We first observe that, by the convexity assumption and Proposition ,
\begin{aligned} L\left( u,y\right) -L\left( x,y\right) \ge \nabla _{u}L\left( x,y\right) ^{T}\left( u-x\right) ,\quad \forall y\in \mathbb {R}_{+}^{m},\forall u, x\in \mathbb {R}^{n}. \end{aligned}
(4.32)
Let $$\left( u_{1}, y\right) ,\left( u_{2}, y\right) \in G$$. Applying (4.32) to the couples $$\left( u_{1}, y\right)$$ and $$\left( u_{2}, y\right)$$, since $$\nabla _{u}L\left( u_{j}, y\right) =0_{n}$$, $$j=1,2$$, one gets $$L\left( u_{1}, y\right) -L\left( u_{2}, y\right) \ge 0$$ and $$L\left( u_{2}, y\right) -L\left( u_{1}, y\right) \ge 0$$; i.e., $$L\left( u_{1}, y\right) =L\left( u_{2}, y\right)$$. Thus, $$L\left( \cdot , y\right)$$ is constant on G for all $$y\in \mathbb {R}_{+}^{m}$$.
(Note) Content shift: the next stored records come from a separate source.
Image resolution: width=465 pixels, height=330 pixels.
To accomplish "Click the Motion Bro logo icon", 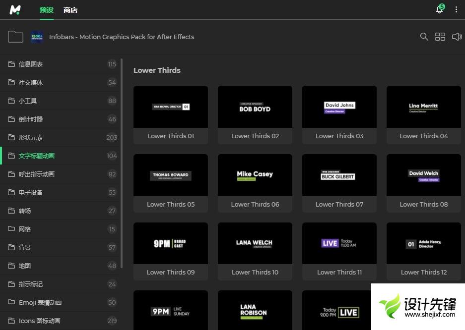I will click(15, 9).
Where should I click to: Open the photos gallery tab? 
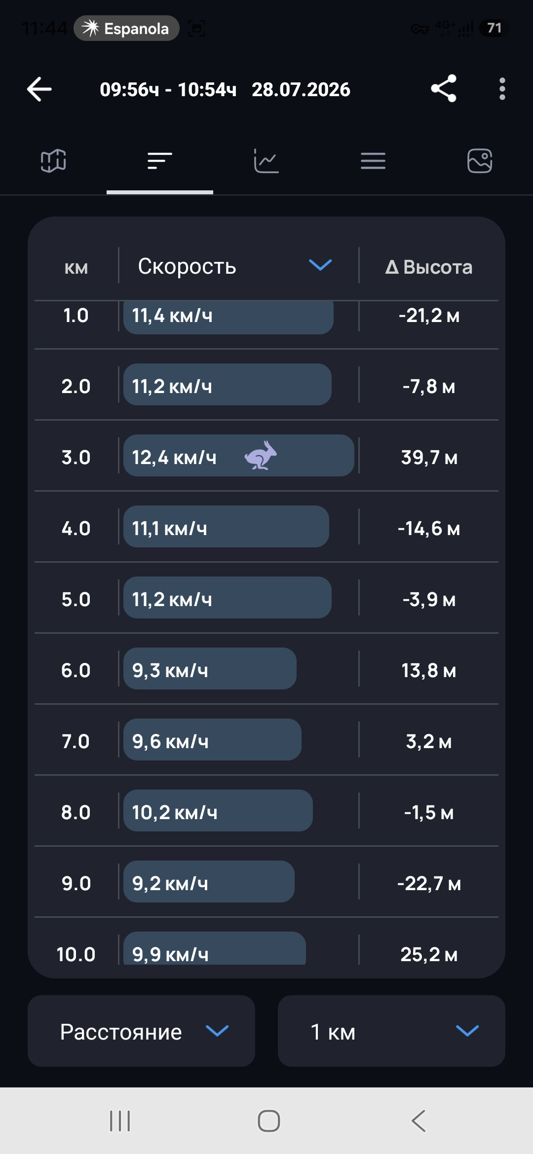click(480, 161)
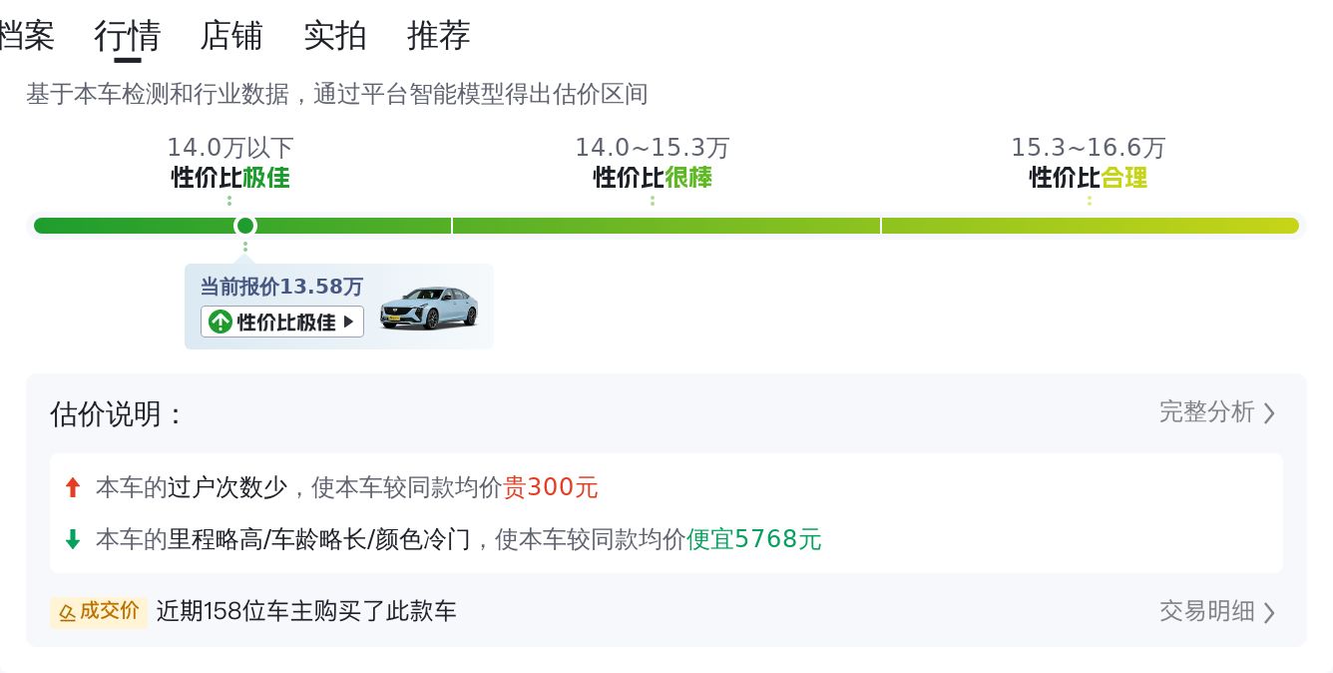The height and width of the screenshot is (673, 1333).
Task: Click the 成交价 gavel icon
Action: tap(68, 611)
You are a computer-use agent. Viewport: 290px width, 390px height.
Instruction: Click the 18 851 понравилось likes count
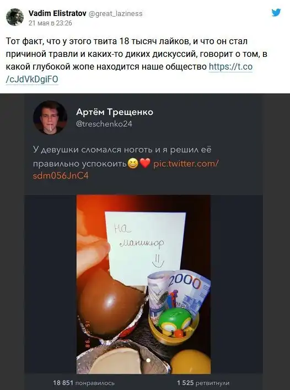[84, 383]
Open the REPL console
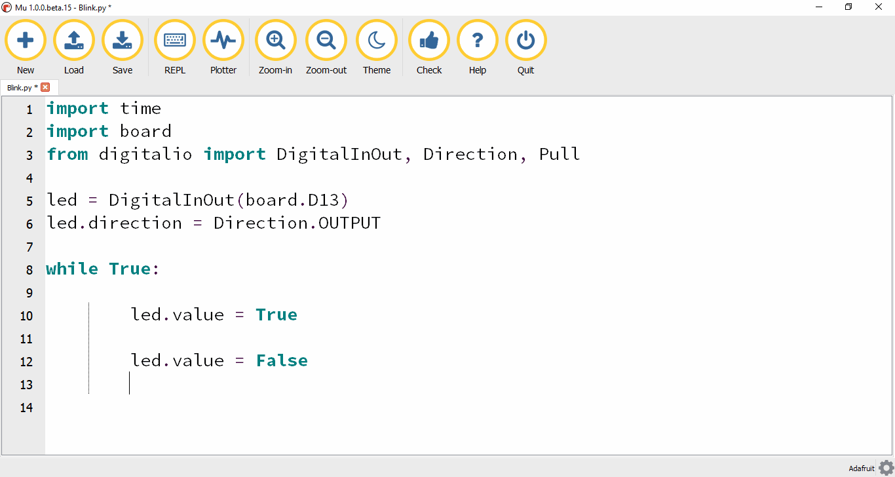 click(174, 40)
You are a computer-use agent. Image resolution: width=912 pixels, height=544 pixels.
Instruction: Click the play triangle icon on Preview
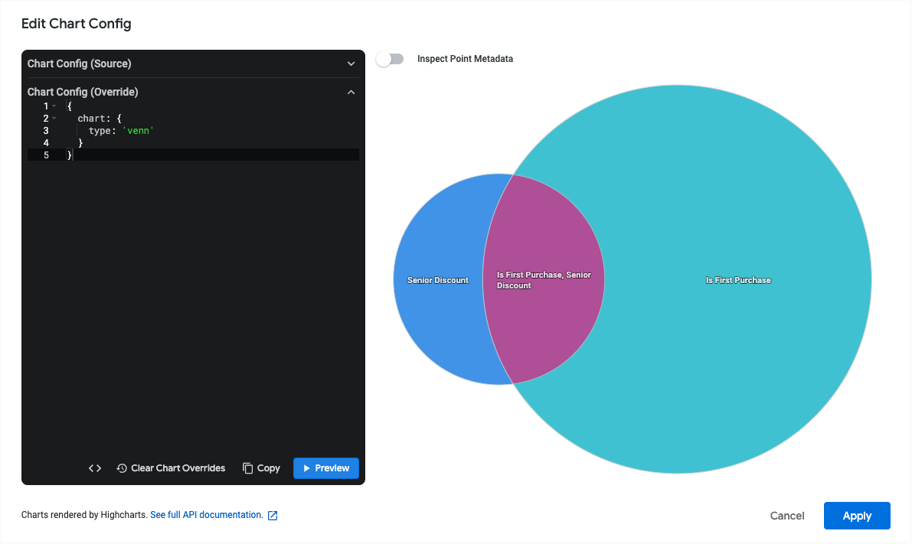(306, 468)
By the saddle point Theorem 4.43, with $$C=\mathbb {R}^{n}$$, there exists $$\overline{y}\in \mathbb { R}_{+}^{m}$$ such that
\begin{aligned} L\left( \overline{x},y\right) \le L\left( \overline{x},\overline{y}\right) \le L\left( x,\overline{y}\right) ,\quad \forall x\in \mathbb {R}^{n}, y\in \mathbb {R}_{+}^{m}, \end{aligned}
(4.33)
and
\begin{aligned} \overline{y}_{i}g_{i}\left( \overline{x}\right) =0,\quad i=1,\ldots , m. \end{aligned}
(4.34)
Thus, $$\overline{x}$$ is a global minimum of $$x\mapsto L\left( x, \overline{y }\right)$$, so the Fermat principle implies that $$\nabla _u L\left( \overline{x},\overline{y}\right) =0_n$$; i.e., $$(\overline{x},\overline{y})\in G$$.
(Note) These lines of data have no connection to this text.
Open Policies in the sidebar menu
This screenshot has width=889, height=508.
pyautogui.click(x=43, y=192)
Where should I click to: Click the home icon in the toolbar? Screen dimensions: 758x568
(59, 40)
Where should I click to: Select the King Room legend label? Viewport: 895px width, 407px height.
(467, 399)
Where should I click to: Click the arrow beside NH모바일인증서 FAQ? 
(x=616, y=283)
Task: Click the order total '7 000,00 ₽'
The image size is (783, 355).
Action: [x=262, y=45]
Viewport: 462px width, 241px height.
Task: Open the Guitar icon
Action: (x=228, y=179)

From (4.33) and the constancy of $$L\left( \cdot , y\right)$$ on G, we have
\begin{aligned} L\left( \overline{x},\overline{y}\right)&=\max \left\{ L\left( \overline{x} ,y\right) :y\in \mathbb {R}_{+}^{m}\right\} \\&\ge \max \left\{ L\left( \overline{x},y\right) :\left( \overline{x} ,y\right) \in G\right\} \\&=\max \left\{ L\left( x,y\right) :\left( x, y\right) \in G\right\} \\&\ge L\left( \overline{x},\overline{y}\right) , \end{aligned}
so that $$\left( \overline{x},\overline{y}\right) \in G^{*}$$, with
$$L\left( \overline{x},\overline{y}\right) =f\left( \overline{x}\right) +\mathop {\displaystyle \sum }\nolimits _{i=1}^{m}\overline{y}_{i}g_{i}\left( \overline{x}\right) =f\left( \overline{x}\right)$$
thanks to (4.34).      $$\square$$
Generally speaking, $$D^{W}$$ may be difficult to deal with computationally, because its objective function is not concave in both variables. However, in convex quadratic optimization, $$D^{W}$$ is preferable to $$D^{L}$$ when Q is only positive semidefinite. Indeed, let
$$\begin{array}{lll} P_{Q}: &{} \text {Min} &{} f\left( x\right) =\frac{1}{2}x^{T}Qx-c^{T}x\\ &{} \text {s.t.} &{} a_{i}^{T}x\le b_{i},\text { }i\in I, \end{array}$$
be a convex quadratic problem, and let A be the $$m\times n$$ matrix whose rows are $$a_{1}^{T},\ldots , a_{m}^{T}$$. Since its Lagrange function is
$$L_{Q}\left( u, y\right) =\frac{1}{2}u^{T}Qu+\left( -c+A^{T}y\right) ^{T}u-b^{T}y,$$
$$\nabla _{u}L_{Q}\left( u, y\right) =Qu+\left( -c+A^{T}y\right) .$$
Then,
$$G=\left\{ \left( u, y\right) \in \mathbb {R}^{n}\mathbb {\times R} _{+}^{m}:-c+A^{T}y=-Qu\right\}$$
and the Wolfe dual of $$P_{Q}$$ can be expressed as
$$\begin{array}{lll} D_{Q}^{W}: &{} \text {Max} &{} -\frac{1}{2}u^{T}Qu-b^{T}y \\ &{} \text {s.t.} &{} -c+A^{T}y=-Qu \\ &{} &{} y_{i}\ge 0,\text { }i=1,\ldots , m, \end{array}$$
whose objective function is concave (but not strongly concave) and its linear constraints are very simple, while $$D_{Q}^{L}$$ does not have an explicit expression as Q is not invertible.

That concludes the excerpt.